Néan­moins, cela n’est vrai que si on réus­sit à déve­lop­per des pro­cé­dés de recy­clage éco­con­çus à faible empreinte envi­ron­ne­men­tale. C’est pour­quoi nous déve­lop­pons aus­si les outils et com­pé­tences pour être à même de quan­ti­fier l’impact envi­ron­ne­men­tal des dif­fé­rents procédés.

Cette évolution représente-t-elle un nouveau défi pour les géosciences ?

Ce n’est pas tant un défi pour les géos­ciences que pour la science des maté­riaux. Concrè­te­ment, les géos­ciences vont s’intéresser prin­ci­pa­le­ment à l’identification et à l’extraction des res­sources du sous-sol, alors que la science des maté­riaux va s’intéresser à la manière dont ces res­sources sont mis en œuvre dans des maté­riaux et objets. Si on veut déve­lop­per une éco­no­mie cir­cu­laire, cela sup­pose un recy­clage répé­ti­tif et par­ti­cu­liè­re­ment effi­cace de ces res­sources, ce qui impose d’avoir des objets conçus pour être faci­le­ment recy­clables. On parle alors d’éco-conception.

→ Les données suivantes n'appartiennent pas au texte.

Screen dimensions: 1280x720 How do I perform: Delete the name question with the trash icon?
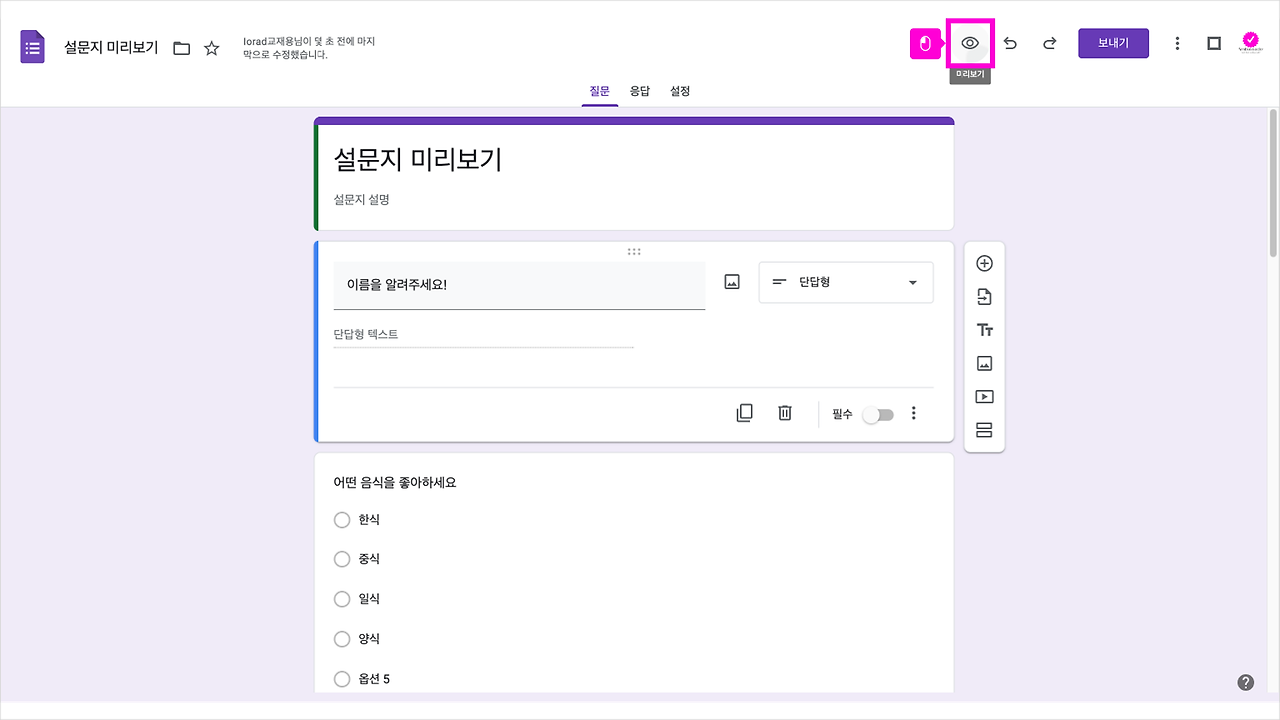point(785,412)
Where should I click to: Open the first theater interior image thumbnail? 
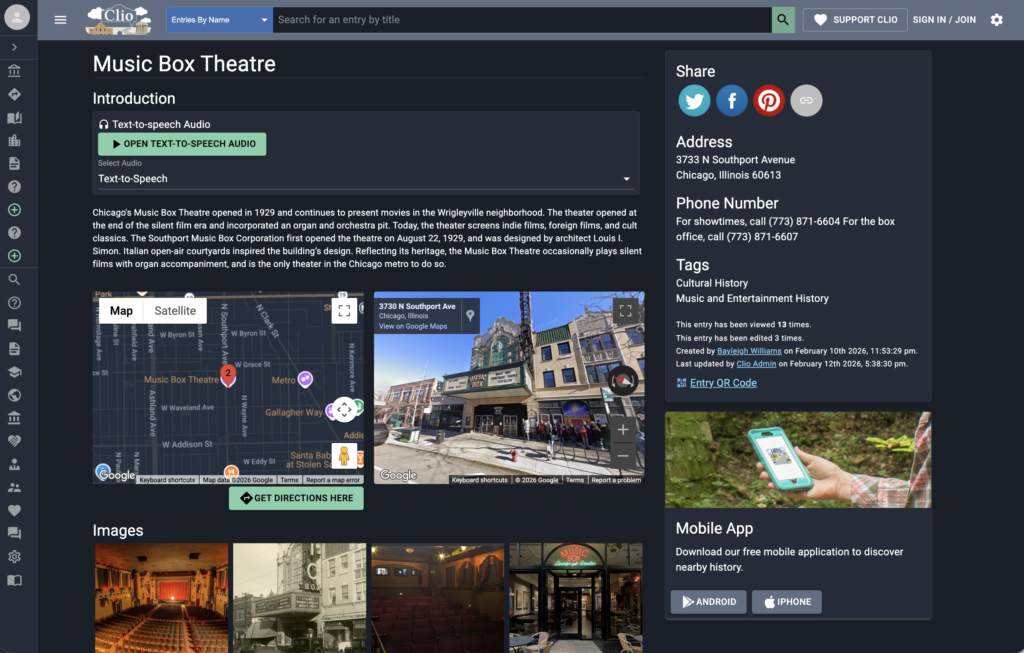(161, 598)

Dans cette pers­pec­tive, il est pro­bable que nos socié­tés soient ame­nées dans les pro­chaines années à faire des com­pro­mis entre uti­li­ser des maté­riaux et objets très per­for­mants mais dif­fi­ci­le­ment recy­clables, et uti­li­ser des maté­riaux et objets moins per­for­mants, mais qui pour­ront faci­le­ment se recy­cler. Face à ce défi immense, le BRGM contri­bue modes­te­ment à faci­li­ter un accès ver­tueux et res­pon­sable aux res­sources miné­rales stra­té­giques en s’appuyant autant que faire se peut sur le recyclage.

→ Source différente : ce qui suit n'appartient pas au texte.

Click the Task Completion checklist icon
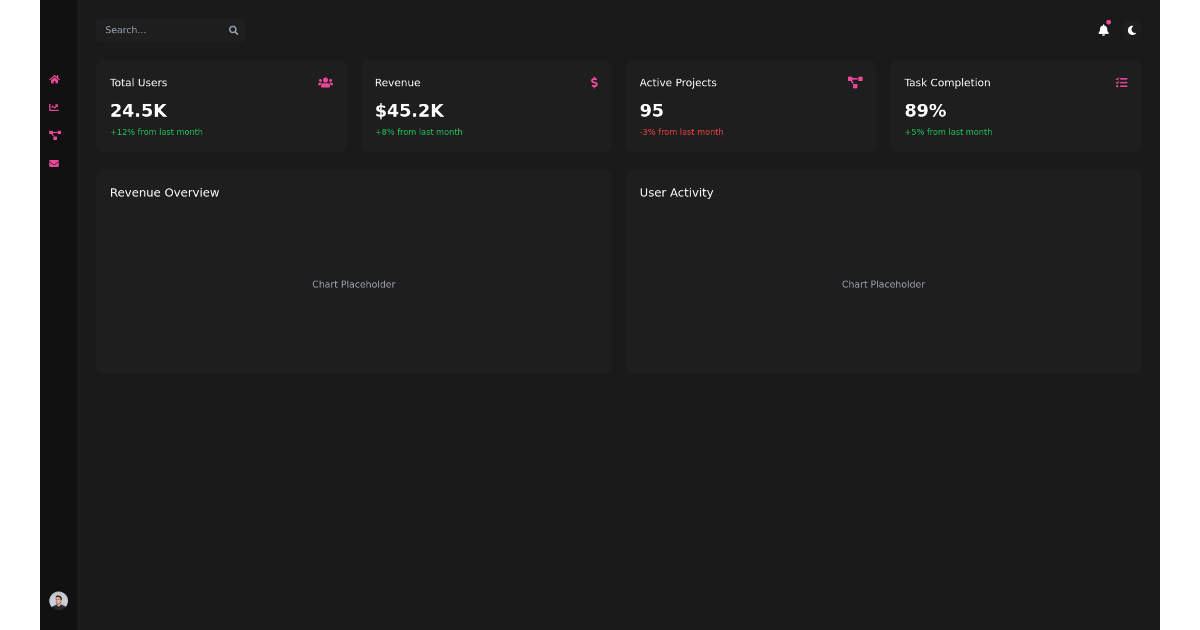 1121,83
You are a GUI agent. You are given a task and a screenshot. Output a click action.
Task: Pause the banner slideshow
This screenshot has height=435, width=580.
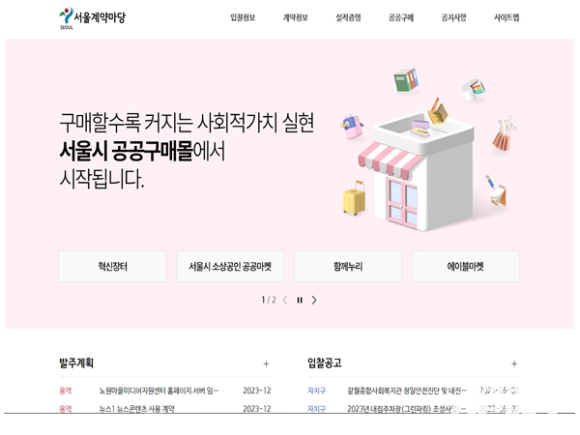(x=300, y=300)
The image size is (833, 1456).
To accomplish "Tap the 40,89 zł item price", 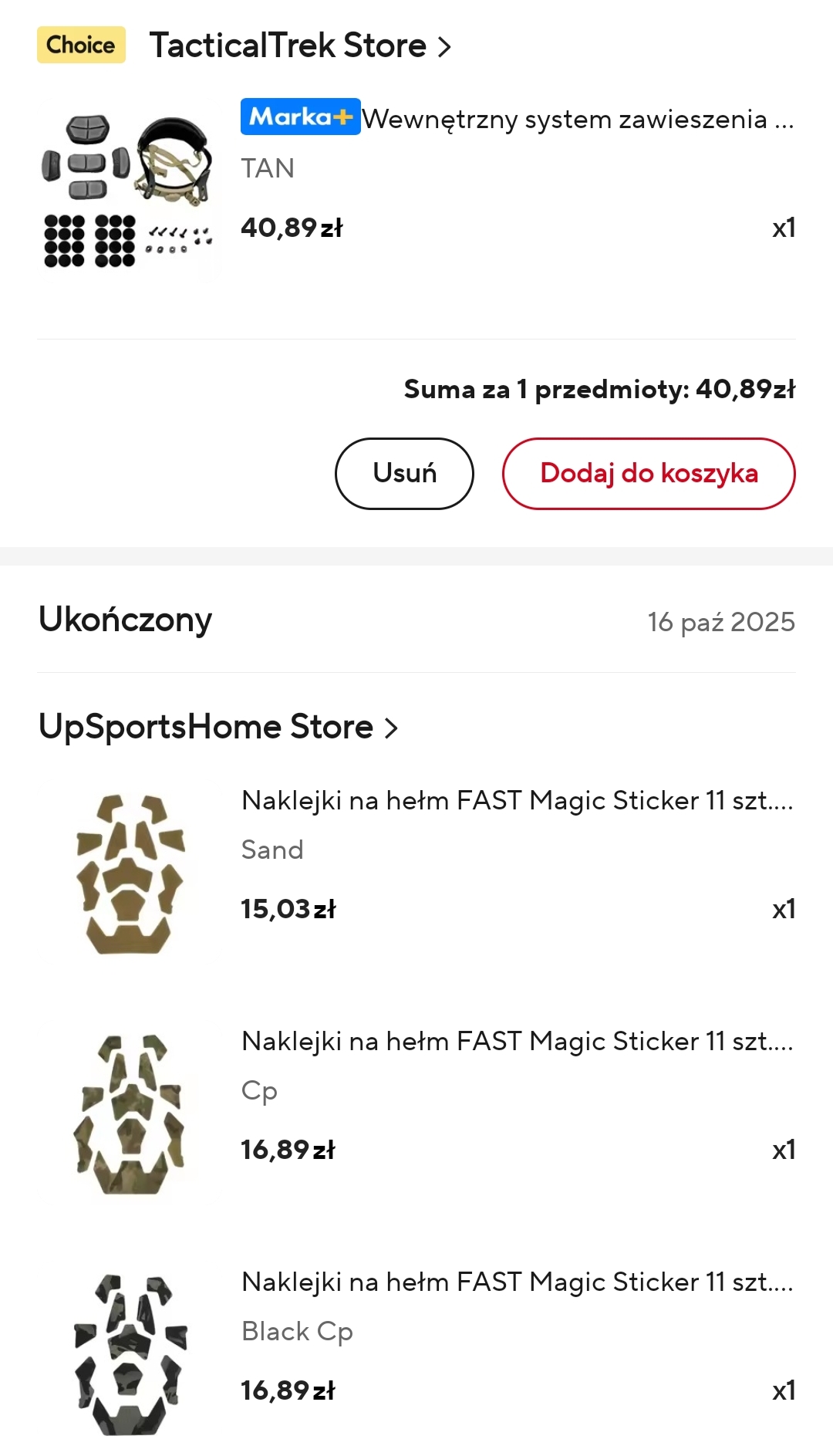I will point(292,228).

Alors que le réchauffement climatique s’accélère et que le développement d’une économie circulaire est une nécessité, explorez-vous des pistes particulières ?

Comme pré­cé­dem­ment men­tion­né, la ques­tion du chan­ge­ment cli­ma­tique est un axe de tra­vail cen­tral pour notre éta­blis­se­ment. La majeure par­tie de nos acti­vi­tés sont aujourd’hui liées de près ou de loin à cet enjeu majeur pour nos socié­tés. Sché­ma­ti­que­ment, nous tra­vaillons sur deux axes. 

Pre­miè­re­ment, nous contri­buons à l’atténuation du chan­ge­ment cli­ma­tique en sou­te­nant le déploie­ment de la géo­ther­mie qui reste une éner­gie décar­bo­née per­for­mante pour le chauf­fage indi­vi­duel, et en contri­buant à sécu­ri­ser l’approvisionnement en res­sources miné­rales indis­pen­sables à la tran­si­tion éner­gé­tique et au déve­lop­pe­ment des éner­gies bas car­bone. Nous tra­vaillons aus­si au pos­sible sto­ckage du CO2 dans des aqui­fères pro­fonds salins qui pour­raient être une solu­tion pour les émis­sions de CO2 irré­duc­tibles sur le long
terme.

Deuxiè­me­ment, nous œuvrons aus­si à l’adaptation au chan­ge­ment cli­ma­tique dans le cadre du Plan Natio­nal d’Adaptation au Chan­ge­ment Cli­ma­tique qui recom­mande d’anticiper dès aujourd’hui une éven­tuelle hausse de tem­pé­ra­ture qui pour­rait aller jusqu’à 4 degrés. Dans ce cadre, nous tra­vaillons sur les risques natu­rels et l’impact du chan­ge­ment cli­ma­tique sur le sol et le sous-sol. Cela se tra­duit d’ores et déjà par un retrait accé­lé­ré du trait de côte sous l’effet de l’élévation du niveau marin, une aug­men­ta­tion des épi­sodes cli­ma­tiques extrêmes qui impactent la res­source en eau ou le gon­fle­ment des argiles des sols… Autant de phé­no­mènes que nous obser­vons, quan­ti­fions et modé­li­sons afin de faire des pré­dic­tions sur le long terme dans une logique d’adaptation et d’atténuation, mais aus­si d’anticipation et de pré­ven­tion à l’échelle natio­nale et territoriale.